Love IS divinity.  If one focuses their vision, one can see love in all facets of the universe.  Chardin has mentioned that even evolution shows the principles of love.  It is a Capitalistic society that sees Darwin’s ideas as “survival of the fittest” and counter to love.  No, if we view it as the coming together of ever increasing complexity and consciousness, then that is unity, and unity is a form of love.  Evolution is perfectly compatible, in my humble opinion, with religion, and science and religion do not have to be at odds.  They can be united in the truths that both aspects of humanity have found in the universe.

I had asked a few of my Muslim friends for responses on what they thought about Ramadan; both in general, and if they had any particular thoughts about a Ramadan memory from a certain year.  I received a response from a dear sister, whose name I’ll keep anonymous, and I enjoyed this statement in particular as it contained a universal truth:  “You have to train yourself to do good and not just run behind your desires. I feel peace in this month.”  Ramadan, due to my Christian background (I no longer consider myself a Christian or belonging to any one religion) has been shut out of the education I received growing up.  I believe that to be true of many in the West, and I don’t need to go on in this context about the misunderstandings we have of Islam here in the United States and many parts of Europe. 

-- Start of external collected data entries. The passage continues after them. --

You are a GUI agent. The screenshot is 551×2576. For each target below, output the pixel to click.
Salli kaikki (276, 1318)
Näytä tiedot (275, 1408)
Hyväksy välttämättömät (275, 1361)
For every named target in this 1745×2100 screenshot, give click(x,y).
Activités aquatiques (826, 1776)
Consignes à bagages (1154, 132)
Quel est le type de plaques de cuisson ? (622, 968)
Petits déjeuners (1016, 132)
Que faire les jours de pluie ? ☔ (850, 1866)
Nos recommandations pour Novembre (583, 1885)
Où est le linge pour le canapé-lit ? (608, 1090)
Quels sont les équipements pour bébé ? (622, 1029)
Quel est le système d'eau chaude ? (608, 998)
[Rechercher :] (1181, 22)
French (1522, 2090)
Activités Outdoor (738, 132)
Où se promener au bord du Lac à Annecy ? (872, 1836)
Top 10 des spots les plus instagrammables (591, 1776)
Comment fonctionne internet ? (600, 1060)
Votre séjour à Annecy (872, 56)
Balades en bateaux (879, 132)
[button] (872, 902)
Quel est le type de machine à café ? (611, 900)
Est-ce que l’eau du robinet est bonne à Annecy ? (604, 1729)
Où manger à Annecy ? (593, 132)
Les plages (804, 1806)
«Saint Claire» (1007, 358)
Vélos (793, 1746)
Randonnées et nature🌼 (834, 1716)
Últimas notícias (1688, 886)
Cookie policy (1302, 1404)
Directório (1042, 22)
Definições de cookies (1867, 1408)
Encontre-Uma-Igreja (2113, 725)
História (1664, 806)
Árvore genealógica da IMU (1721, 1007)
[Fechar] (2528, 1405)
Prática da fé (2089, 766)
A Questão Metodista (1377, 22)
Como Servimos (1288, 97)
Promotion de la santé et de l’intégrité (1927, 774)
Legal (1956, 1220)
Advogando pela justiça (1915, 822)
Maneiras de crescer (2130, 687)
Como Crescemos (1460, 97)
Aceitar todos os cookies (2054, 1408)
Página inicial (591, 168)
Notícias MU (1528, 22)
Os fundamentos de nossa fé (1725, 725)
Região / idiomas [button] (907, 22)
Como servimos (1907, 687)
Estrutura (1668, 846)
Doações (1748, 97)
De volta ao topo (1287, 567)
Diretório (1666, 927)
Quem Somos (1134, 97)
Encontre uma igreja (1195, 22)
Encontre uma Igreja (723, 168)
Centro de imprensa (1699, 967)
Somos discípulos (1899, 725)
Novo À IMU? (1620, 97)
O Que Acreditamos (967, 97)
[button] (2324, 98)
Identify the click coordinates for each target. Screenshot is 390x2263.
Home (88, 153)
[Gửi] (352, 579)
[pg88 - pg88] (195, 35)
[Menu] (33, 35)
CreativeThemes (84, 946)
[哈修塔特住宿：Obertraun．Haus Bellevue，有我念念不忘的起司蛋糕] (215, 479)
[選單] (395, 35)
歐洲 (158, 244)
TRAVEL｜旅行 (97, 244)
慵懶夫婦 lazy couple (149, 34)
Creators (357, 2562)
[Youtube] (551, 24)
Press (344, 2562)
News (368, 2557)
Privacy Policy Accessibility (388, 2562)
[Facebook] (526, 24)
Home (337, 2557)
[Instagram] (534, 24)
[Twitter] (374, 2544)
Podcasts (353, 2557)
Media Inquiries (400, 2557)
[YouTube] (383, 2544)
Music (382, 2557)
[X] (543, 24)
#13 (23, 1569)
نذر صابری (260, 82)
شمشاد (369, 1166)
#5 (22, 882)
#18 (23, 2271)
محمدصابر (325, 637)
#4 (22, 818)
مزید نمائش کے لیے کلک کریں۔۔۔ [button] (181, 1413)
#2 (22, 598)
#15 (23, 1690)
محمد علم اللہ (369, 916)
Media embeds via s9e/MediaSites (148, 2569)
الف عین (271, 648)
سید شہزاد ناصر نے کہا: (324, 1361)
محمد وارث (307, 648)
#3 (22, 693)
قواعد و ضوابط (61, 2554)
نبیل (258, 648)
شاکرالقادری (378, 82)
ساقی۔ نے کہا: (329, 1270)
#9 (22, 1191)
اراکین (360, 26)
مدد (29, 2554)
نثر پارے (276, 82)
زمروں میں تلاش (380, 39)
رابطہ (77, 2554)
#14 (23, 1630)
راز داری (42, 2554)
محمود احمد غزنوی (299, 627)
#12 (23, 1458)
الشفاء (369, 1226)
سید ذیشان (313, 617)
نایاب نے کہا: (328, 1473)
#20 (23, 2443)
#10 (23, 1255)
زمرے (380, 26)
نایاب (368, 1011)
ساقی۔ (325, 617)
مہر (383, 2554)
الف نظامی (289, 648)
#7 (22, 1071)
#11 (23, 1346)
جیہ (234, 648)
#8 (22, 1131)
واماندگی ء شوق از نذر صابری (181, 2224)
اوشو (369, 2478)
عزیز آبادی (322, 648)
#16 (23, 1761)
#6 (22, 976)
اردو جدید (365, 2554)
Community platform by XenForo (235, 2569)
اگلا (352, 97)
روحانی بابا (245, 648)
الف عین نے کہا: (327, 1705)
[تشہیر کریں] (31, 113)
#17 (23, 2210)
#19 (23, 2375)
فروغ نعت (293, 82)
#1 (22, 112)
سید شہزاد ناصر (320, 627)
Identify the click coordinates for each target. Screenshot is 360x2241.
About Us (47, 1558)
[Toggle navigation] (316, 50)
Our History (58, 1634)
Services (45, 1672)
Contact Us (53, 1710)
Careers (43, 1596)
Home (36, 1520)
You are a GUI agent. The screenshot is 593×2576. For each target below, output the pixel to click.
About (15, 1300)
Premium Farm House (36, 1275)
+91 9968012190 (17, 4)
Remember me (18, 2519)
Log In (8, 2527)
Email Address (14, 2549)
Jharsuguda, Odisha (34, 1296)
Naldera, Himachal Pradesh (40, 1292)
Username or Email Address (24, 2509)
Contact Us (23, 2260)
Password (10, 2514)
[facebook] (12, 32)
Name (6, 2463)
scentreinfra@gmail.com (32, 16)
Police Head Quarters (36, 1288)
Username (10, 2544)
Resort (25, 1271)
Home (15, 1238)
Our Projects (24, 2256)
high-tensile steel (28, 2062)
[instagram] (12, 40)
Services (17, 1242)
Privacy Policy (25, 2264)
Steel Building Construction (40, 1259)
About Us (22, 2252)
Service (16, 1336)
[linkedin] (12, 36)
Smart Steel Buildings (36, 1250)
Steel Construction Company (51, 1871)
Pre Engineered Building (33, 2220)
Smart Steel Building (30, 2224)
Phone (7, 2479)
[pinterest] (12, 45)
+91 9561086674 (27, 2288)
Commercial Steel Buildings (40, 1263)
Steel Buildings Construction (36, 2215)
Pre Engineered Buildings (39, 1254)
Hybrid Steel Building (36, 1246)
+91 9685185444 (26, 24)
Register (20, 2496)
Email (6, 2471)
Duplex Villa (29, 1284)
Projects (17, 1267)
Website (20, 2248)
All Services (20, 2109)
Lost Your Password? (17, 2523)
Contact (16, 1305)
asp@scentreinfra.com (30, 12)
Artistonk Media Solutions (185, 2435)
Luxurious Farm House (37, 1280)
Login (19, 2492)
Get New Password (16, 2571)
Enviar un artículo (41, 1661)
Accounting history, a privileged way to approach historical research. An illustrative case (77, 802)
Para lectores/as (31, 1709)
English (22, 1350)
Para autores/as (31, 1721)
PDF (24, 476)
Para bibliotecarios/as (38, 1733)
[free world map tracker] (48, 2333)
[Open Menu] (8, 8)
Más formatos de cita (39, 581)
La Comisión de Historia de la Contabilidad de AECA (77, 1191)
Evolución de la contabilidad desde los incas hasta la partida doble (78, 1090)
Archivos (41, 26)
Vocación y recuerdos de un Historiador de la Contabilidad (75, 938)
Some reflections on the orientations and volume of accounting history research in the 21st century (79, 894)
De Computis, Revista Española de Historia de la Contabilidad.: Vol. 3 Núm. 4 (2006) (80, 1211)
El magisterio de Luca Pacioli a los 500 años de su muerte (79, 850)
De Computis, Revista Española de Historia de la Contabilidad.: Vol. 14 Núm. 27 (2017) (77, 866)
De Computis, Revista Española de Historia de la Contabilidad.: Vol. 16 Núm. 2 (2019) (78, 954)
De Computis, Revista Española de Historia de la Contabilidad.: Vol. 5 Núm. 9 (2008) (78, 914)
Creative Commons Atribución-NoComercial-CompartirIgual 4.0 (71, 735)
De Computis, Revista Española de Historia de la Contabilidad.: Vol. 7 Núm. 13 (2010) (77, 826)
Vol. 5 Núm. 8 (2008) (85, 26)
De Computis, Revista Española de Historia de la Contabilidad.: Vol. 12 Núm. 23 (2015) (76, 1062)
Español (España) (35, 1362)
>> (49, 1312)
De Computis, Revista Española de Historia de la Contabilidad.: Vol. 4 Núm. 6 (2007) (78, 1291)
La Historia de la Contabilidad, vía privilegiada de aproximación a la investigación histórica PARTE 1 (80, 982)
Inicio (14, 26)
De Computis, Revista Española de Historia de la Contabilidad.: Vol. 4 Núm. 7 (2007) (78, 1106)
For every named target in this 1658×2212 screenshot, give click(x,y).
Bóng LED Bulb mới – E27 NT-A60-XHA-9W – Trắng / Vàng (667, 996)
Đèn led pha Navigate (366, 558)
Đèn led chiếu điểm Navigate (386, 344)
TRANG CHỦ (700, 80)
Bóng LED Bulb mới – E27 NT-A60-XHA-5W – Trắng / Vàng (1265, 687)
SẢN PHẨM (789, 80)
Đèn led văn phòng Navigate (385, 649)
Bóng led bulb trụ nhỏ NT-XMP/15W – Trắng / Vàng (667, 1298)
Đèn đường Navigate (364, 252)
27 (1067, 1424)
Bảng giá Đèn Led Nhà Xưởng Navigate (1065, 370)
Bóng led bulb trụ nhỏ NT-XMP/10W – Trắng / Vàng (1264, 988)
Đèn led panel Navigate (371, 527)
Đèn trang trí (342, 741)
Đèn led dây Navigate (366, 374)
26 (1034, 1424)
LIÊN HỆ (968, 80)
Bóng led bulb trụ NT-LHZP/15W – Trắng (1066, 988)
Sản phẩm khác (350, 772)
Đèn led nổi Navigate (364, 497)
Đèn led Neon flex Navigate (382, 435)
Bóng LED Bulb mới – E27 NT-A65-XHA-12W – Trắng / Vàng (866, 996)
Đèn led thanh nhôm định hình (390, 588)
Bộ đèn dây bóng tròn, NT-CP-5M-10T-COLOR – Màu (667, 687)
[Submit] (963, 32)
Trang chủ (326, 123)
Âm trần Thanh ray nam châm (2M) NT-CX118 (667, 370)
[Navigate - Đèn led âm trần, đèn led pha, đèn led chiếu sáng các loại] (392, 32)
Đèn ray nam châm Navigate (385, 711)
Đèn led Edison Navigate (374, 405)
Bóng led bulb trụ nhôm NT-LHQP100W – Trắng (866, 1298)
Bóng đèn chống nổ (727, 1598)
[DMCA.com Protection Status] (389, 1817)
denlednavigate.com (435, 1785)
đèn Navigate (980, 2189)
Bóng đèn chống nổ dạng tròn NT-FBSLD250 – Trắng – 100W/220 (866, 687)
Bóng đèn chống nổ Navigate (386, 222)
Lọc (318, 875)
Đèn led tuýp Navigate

Many know that Ramadan is first and foremost a recognition of Allah’s delivered message to The Prophet in the form of the Qur’an.  The Qur’an states that Allah “sent down the Criterion to His servant, that it might be an admonition to all worlds”.  This is the month for Muslims to recognize and give praise to Allah for sending the divine message.  It is a time for self-discipline, for peaceful relationships, for communal gatherings after sunset, for a commitment and a goal in the ritual of fasting, and for prayer.  Everything in Ramadan represents love, and that is where I find common ground with my Muslim sisters and brothers, even though I am not Muslim. 

It is especially bittersweet, and therefore significant, that Ramadan is occurring this year during a great time of social upheaval in the Arab world.  I stand strongly against the structures of power that kill, maim, torture, kidnap and beat their fellow Muslims for wanting a more peaceful existence; a more conducive environment to experience the divine, and the freedom (physically, socially, psychologically and spiritually) to practice the love that is expressed through Ramadan. 

At the same time, all this social upheaval gives hope.  People are realizing the power that they have; good power in the form of taking control of their own lives, and working with their fellow citizens.  So, to all in the Arab world, and to all Muslims as you celebrate Ramadan this season, may you be blessed now and always.  May the universal love that finds us all touch you and those around you.  May these expressions of solidarity of the people create a truly free environment and not lead to further repression.  I stand beside you as you fight for justice, love, peace, non-violence and commitment to the discipline that is exemplified through your faith.  Further, I invite and welcome your comments about anything I may have said about Ramadan that you might not agree with.  Please, be open and let’s discuss.  Let us all continue the ongoing dialogue and let us keep talking.  That is the only way peace and understanding can be maintained in our increasingly complex world.  Salaam.